As I begin to write, I am completely distracted. I was going to write more about the text, but I don't have the patience right now - even though I've been sitting here studying Torah.
I can't seem not to note that I am sitting in a coffee shop a few tables away from two young women. These women are gossiping (it's not talking, it's gossiping) about weddings and engagements and expectations. One is recently married, and she - all knowing - is talking about expectations of rings and how to make sure he gets the right one, how to find the right dress and how to talk the dressmaker into a year of payments if necessary so you can get married in the dress of your dreams (and how anything more than $2,600 is just simply too much money for a young couple who also wants parents to contribute to a down payment for a house) . . . the other woman just started dating someone right before the New Year, but she just knows he is the one . . . it has been going on and on . . .
These women are easily a decade younger than I am.
I have been trying all week to look around my life and see what I do have. In Under the Tuscan Sun the protagonist realizes that she has everything she asked for: home, family, sunlight . . . and then an adorable American writer shows up - just for her. I won't even pretent I'm driven by higher motives. What I want, what I've always wanted, are home, family, and sunlight (the book and movie both hit a nerve . . . not sure if it was the same nerve exactly, but nerves were hit) . . . I live in a place with far too little sunlight - which is probably the easiest thing to do something about. I've tried for 9 years to make a home for myself here . . .with some success . . .
as for family, I have a lot of other people's children (I work with teens) . . .

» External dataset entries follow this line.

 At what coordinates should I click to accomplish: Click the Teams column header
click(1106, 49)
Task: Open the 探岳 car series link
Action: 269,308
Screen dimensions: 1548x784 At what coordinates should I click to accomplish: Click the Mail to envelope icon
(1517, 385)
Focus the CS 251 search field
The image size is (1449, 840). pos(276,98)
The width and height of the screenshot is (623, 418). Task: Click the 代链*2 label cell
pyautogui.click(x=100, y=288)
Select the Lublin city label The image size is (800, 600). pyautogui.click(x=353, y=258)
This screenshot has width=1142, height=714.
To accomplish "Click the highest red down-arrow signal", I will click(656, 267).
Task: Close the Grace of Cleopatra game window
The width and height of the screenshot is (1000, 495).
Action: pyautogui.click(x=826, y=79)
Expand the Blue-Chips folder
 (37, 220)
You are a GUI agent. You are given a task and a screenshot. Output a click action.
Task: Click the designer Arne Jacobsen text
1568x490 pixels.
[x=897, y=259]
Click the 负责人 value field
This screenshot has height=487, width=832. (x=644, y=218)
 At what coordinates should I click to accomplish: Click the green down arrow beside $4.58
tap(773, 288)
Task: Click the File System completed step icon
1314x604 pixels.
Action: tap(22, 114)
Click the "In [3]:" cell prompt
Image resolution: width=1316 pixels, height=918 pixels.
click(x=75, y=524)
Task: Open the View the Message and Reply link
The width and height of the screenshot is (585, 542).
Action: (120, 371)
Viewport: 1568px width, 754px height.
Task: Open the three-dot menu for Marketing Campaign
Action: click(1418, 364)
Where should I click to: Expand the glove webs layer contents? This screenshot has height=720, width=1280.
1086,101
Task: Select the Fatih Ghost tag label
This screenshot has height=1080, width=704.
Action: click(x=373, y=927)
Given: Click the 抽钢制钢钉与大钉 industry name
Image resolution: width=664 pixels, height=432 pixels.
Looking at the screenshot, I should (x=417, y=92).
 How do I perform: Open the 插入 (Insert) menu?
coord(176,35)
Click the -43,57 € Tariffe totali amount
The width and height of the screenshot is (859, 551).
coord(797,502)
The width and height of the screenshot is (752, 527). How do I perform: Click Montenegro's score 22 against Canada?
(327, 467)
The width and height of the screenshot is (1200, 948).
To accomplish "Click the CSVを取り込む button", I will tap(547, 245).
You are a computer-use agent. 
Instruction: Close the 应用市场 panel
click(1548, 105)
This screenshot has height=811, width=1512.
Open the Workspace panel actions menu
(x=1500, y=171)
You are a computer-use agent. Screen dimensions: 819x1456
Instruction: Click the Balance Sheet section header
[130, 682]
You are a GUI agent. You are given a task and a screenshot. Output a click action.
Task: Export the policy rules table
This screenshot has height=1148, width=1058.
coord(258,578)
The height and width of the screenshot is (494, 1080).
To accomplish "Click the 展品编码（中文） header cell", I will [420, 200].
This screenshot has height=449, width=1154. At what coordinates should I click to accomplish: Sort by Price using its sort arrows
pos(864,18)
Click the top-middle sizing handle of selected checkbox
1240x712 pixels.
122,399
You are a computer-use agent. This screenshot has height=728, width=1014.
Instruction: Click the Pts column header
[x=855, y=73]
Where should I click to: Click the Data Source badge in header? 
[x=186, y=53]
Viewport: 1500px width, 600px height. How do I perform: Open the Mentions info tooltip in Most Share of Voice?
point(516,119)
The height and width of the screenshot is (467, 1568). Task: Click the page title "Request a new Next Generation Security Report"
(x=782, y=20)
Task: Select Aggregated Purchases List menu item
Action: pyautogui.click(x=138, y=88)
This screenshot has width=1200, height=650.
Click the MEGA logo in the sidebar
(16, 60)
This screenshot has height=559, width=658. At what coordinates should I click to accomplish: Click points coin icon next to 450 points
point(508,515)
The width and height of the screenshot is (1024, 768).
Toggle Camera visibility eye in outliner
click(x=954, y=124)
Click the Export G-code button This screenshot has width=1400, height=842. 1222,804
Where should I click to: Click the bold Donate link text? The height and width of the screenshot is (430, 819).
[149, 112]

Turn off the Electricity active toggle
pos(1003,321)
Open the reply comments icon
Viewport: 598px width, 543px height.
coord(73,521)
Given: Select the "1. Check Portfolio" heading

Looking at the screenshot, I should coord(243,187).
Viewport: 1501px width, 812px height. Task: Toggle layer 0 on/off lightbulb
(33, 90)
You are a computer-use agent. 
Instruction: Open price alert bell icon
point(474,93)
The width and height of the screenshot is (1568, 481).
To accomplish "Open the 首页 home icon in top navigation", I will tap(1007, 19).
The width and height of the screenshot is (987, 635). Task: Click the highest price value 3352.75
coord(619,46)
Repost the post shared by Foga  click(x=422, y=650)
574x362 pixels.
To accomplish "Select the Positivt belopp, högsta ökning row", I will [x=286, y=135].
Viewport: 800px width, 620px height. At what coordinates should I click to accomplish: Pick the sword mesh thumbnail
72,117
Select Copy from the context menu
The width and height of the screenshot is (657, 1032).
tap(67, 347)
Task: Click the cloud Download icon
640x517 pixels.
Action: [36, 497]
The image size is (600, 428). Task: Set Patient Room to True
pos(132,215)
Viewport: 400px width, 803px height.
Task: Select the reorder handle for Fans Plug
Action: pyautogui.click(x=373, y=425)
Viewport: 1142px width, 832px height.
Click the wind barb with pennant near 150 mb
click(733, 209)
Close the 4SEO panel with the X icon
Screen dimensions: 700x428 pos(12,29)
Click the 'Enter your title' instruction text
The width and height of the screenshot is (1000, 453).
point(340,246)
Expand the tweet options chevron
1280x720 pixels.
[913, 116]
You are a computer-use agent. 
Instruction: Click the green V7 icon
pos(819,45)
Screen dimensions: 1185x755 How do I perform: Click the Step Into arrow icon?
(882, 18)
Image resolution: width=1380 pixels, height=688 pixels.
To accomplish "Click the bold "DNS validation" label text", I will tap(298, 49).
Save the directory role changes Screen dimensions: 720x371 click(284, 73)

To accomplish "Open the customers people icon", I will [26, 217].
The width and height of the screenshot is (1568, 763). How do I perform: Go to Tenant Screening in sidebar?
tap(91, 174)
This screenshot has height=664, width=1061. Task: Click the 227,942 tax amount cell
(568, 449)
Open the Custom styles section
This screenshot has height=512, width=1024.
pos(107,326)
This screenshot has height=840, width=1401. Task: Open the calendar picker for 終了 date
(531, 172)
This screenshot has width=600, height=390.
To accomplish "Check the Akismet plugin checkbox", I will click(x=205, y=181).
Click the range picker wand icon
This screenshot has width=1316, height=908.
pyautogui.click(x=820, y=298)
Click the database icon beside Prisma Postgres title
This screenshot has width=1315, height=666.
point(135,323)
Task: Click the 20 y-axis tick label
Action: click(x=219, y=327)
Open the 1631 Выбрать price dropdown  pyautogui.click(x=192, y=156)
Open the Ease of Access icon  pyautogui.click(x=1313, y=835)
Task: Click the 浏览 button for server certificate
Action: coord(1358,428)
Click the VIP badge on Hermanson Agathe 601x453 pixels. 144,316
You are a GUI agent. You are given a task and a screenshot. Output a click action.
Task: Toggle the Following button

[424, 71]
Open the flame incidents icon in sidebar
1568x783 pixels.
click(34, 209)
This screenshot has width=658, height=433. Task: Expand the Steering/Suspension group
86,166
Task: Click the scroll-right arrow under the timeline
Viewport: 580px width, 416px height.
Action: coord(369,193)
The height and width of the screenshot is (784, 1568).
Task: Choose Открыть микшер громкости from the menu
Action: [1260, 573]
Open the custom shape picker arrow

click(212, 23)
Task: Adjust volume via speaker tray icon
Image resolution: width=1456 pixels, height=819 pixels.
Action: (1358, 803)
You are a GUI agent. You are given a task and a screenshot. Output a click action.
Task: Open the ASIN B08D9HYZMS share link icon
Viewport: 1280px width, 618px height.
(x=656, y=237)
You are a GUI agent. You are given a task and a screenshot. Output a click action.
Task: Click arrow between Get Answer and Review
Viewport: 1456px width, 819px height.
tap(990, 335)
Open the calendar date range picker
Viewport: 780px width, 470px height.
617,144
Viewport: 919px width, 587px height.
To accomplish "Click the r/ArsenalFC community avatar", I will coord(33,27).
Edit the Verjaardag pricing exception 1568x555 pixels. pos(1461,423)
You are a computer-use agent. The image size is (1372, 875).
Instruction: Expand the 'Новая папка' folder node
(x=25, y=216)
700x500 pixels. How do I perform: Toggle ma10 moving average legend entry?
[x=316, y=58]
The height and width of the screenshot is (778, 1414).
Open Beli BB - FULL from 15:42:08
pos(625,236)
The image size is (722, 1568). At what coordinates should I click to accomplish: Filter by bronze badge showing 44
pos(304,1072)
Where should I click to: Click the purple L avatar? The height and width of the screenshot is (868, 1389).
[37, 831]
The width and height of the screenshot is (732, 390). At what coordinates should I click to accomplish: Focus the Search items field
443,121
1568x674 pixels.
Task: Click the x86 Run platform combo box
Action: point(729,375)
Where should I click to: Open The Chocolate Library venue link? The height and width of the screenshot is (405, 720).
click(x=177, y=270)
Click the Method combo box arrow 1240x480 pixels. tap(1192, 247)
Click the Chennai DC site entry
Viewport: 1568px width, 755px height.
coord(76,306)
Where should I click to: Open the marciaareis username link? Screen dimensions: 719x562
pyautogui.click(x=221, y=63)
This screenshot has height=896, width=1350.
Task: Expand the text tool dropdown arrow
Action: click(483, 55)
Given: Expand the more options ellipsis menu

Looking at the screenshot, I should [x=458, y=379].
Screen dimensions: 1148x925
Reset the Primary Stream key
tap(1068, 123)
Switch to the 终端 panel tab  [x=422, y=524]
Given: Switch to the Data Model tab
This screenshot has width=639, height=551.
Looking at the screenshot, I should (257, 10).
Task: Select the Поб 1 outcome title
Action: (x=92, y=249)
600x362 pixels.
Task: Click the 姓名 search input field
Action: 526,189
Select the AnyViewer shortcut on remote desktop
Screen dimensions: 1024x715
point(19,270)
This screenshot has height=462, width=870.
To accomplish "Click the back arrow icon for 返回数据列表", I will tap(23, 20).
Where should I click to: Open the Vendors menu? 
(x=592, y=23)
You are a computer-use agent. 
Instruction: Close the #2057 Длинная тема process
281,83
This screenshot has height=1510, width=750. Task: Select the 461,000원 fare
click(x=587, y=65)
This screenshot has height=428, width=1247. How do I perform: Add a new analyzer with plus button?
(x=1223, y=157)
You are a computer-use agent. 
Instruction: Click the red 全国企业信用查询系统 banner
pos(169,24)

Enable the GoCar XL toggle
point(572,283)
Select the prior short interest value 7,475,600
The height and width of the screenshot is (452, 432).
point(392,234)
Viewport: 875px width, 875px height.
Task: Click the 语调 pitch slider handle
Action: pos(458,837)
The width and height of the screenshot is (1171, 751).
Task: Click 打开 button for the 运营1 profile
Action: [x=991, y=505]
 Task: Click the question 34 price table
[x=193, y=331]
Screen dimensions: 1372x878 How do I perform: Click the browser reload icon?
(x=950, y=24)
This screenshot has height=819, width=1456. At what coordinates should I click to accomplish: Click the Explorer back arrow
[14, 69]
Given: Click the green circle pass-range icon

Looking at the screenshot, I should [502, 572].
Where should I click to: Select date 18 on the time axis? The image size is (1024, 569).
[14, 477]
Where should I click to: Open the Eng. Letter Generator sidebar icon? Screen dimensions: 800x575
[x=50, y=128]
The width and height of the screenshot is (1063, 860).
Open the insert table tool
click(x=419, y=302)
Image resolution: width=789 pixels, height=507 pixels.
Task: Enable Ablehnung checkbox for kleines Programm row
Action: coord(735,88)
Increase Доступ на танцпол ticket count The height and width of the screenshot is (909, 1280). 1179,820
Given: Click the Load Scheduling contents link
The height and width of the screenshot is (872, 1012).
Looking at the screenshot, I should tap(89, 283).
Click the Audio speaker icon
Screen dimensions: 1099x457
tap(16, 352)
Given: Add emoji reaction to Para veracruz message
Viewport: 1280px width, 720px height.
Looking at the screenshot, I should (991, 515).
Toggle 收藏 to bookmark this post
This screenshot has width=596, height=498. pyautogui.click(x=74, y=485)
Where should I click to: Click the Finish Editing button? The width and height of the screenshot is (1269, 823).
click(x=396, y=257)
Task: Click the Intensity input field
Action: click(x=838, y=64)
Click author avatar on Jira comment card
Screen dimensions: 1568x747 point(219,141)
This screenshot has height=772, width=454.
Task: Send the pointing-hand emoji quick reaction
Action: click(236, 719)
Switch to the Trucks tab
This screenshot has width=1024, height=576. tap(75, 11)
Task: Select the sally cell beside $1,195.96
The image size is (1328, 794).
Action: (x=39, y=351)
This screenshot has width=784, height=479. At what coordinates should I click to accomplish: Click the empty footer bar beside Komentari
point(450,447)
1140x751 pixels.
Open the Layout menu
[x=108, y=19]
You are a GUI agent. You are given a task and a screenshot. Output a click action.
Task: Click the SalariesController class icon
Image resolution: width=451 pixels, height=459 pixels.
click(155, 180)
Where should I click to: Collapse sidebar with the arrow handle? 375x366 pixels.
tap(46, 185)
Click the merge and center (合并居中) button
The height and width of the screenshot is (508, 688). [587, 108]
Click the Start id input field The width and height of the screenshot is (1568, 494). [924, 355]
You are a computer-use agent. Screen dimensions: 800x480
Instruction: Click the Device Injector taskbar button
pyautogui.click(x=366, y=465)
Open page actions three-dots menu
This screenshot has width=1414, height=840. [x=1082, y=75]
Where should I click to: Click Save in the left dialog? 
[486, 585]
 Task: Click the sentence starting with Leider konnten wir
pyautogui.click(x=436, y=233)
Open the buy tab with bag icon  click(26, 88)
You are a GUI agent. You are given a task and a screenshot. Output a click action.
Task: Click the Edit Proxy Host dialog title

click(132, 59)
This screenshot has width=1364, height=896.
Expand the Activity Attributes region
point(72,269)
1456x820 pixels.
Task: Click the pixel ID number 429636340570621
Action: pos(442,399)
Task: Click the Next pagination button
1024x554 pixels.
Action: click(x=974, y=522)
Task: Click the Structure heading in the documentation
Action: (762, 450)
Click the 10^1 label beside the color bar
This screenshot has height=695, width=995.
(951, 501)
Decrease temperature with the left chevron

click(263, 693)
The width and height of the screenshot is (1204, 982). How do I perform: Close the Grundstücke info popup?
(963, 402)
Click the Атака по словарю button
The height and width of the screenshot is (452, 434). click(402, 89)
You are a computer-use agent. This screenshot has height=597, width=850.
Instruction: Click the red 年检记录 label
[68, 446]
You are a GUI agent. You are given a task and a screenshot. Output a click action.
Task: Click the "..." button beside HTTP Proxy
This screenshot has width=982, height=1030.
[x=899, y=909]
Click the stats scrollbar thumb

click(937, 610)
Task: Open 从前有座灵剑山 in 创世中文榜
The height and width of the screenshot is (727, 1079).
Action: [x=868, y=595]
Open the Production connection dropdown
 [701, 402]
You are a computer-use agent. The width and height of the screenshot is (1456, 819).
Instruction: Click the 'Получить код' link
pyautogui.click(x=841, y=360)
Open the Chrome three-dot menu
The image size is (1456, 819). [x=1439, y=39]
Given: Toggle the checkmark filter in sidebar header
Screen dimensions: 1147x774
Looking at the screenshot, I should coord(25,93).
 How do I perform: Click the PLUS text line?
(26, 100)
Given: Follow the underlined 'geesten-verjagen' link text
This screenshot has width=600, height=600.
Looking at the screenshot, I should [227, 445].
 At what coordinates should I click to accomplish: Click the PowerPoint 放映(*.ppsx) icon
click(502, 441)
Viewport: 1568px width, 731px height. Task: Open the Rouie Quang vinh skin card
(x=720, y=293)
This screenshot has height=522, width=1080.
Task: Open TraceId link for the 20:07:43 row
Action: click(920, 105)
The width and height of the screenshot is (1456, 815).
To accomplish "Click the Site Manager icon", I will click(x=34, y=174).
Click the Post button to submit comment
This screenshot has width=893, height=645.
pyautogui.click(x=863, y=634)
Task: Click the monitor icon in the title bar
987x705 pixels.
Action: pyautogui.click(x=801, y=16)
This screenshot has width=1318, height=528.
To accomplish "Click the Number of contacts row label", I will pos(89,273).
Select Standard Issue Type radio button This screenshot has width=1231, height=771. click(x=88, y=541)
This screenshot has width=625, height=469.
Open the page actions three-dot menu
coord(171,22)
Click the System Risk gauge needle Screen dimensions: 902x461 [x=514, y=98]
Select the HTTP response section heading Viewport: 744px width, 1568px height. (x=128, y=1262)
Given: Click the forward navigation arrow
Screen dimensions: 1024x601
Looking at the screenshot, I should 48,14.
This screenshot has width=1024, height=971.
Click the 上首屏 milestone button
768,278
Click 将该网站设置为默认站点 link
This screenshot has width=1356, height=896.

So anyway, all week I've been trying to think about what I do have, but everywhere I go - like those words that once you learn them you hear them everywhere - all I seem to see and hear are women 10 years younger than I am talking about weddings and pregnancies.
I think that also might have something to do with the other things in my life - for example my FOUR pregnant friends (and all of their very happy parents).
On Shabbat we read about Joseph getting his family settled in Goshen with himself, Asnath, and their two children. This week we read about Jacob blessing his sons and grandsons.
I also value children and grandchildren. I would like to have both.
Last fall I took a 100 hour class to become certified in training faith-based comprehensive sex educators. During one of the classes we spent about 20 minutes reflecting silently - journaling - on what our focus is (personally) when we think about our primary relationship. Everyone else in the class was either partnered or married, and I was the only person who is Jewish. When I started my journal, I found myself writing as a grandmother - thinking about sitting with my husband and watching our grandchildren sleep on our livingroom floor. I couldn't keep writing what felt so much like a work of fiction and not of hope. After 10 minutes I had to stop and go for a walk.
Lately, when I read the Torah I feel like it is full of unreasonable expectations.